Which lines hold the string "computer"? Copy each of them from the material below.

ENTRIES PROVIDED Start Marker

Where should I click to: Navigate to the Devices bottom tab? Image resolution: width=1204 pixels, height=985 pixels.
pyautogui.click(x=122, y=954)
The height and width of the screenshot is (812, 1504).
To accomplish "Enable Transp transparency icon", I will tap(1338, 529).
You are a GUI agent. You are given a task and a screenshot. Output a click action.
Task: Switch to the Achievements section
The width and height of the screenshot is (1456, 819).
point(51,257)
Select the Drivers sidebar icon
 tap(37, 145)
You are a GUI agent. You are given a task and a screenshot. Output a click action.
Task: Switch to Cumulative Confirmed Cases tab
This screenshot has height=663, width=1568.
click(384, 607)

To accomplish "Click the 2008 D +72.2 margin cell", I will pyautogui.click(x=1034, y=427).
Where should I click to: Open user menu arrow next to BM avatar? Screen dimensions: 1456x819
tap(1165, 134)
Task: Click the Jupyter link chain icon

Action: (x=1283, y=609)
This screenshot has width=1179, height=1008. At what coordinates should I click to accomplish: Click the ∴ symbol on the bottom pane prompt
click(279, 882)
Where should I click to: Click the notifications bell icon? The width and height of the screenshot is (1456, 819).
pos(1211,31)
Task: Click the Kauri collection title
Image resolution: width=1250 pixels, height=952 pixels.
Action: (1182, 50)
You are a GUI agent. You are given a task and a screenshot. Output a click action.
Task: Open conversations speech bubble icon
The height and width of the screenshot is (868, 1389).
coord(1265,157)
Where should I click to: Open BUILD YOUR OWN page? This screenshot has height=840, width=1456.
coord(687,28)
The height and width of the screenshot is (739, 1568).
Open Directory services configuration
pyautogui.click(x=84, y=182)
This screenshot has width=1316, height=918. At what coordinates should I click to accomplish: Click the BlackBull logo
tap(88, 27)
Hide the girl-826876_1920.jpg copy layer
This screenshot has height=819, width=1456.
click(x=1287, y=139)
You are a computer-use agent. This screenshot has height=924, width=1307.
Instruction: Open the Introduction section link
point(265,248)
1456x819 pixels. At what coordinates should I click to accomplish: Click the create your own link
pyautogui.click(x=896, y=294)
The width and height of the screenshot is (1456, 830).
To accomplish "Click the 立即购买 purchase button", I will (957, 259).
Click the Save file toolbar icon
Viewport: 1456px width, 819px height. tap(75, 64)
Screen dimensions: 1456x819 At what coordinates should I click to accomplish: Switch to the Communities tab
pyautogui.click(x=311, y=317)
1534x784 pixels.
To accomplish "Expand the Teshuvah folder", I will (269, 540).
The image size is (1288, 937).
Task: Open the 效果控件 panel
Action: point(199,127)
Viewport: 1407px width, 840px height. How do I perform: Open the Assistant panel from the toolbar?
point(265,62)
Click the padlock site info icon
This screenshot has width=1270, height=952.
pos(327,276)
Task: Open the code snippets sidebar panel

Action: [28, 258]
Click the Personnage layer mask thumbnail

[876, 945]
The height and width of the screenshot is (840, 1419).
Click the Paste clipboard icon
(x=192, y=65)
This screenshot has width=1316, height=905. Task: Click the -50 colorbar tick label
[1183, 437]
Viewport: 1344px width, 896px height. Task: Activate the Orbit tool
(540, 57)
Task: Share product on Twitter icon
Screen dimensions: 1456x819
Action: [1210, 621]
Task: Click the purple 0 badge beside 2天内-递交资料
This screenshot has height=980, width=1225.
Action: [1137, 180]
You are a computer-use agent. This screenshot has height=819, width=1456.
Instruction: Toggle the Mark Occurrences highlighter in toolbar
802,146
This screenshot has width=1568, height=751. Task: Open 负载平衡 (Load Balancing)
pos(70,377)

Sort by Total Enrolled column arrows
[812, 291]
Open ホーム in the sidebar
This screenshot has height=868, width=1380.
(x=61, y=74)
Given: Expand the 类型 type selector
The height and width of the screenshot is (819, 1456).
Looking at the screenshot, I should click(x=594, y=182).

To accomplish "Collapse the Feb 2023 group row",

ENTRIES PROVIDED End Marker

> **EXERCISE ANSWER**
You are a computer-use agent. This screenshot has height=924, width=1307.
You are a computer-use agent. This screenshot has height=819, width=1456.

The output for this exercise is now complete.